* TASK TO CARRY OUT *
Search the entries below for "Task: Select 执行标准自我声明填报 clipboard icon". Give that line and all the lines after it again, exactly, through the last, without pictures.

* LISTED RECORDS *
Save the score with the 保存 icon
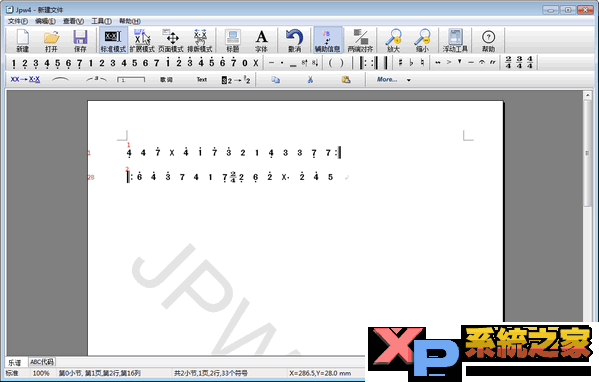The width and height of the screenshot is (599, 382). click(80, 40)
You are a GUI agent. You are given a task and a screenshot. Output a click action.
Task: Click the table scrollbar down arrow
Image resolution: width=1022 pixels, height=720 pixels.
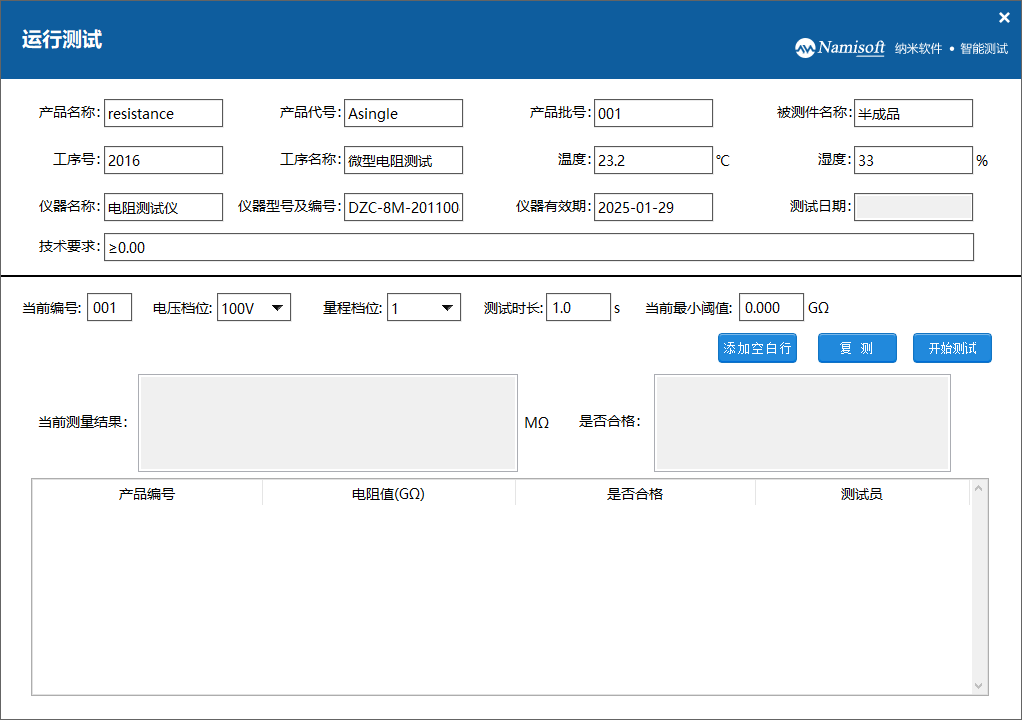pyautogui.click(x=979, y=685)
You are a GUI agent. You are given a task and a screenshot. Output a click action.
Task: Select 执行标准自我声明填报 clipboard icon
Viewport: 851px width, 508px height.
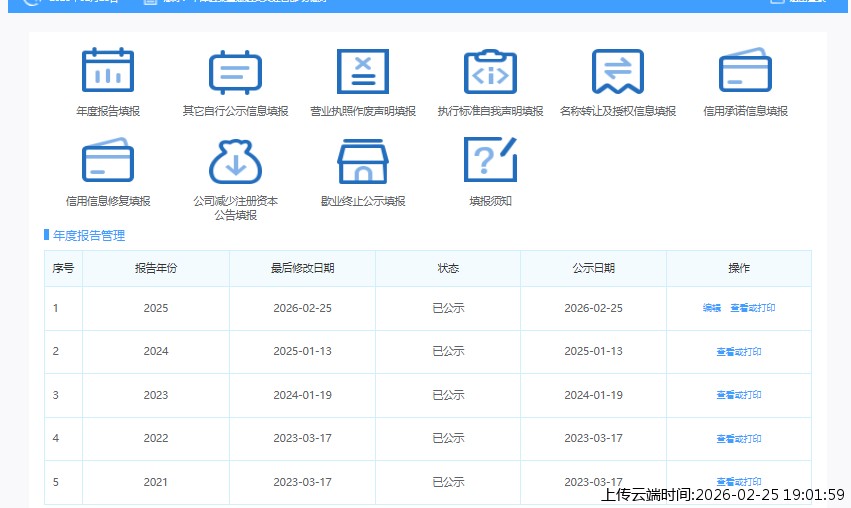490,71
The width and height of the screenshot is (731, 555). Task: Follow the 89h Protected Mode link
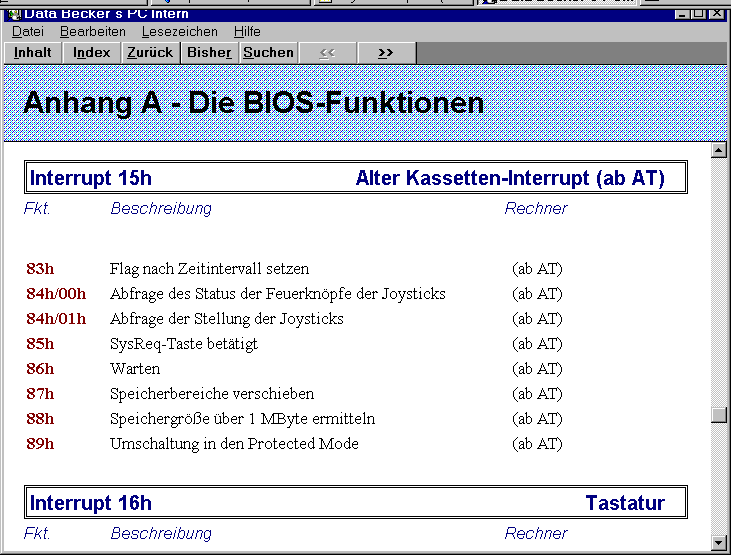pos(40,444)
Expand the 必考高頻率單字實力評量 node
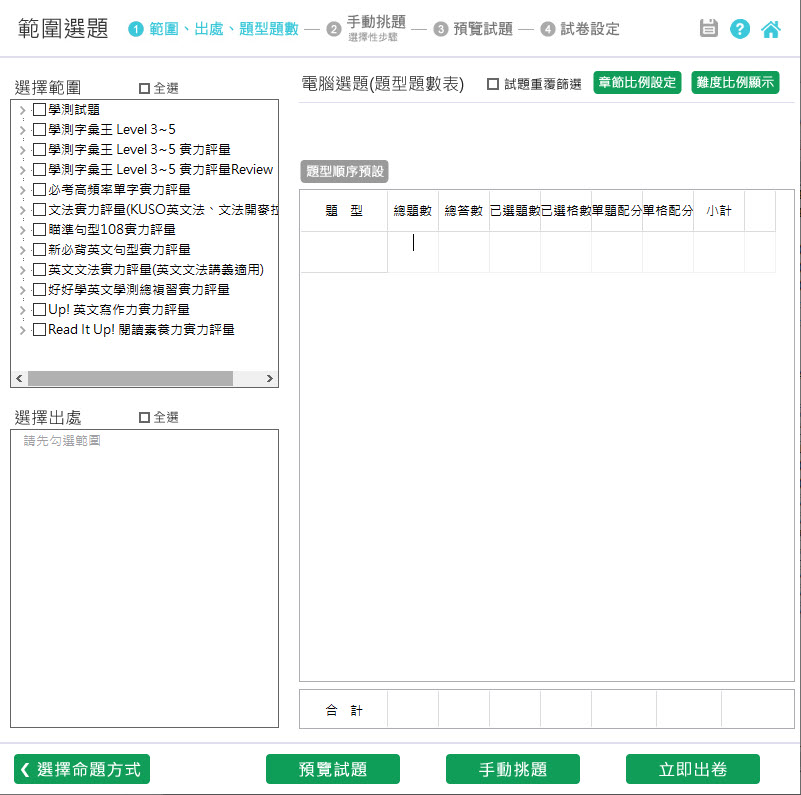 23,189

* FINISHED EXERCISE *
Task: Select 执行标准自我声明填报 clipboard icon
Viewport: 851px width, 508px height.
490,71
The width and height of the screenshot is (731, 555). Task: Follow the 89h Protected Mode link
pos(40,444)
Expand the 必考高頻率單字實力評量 node
 23,189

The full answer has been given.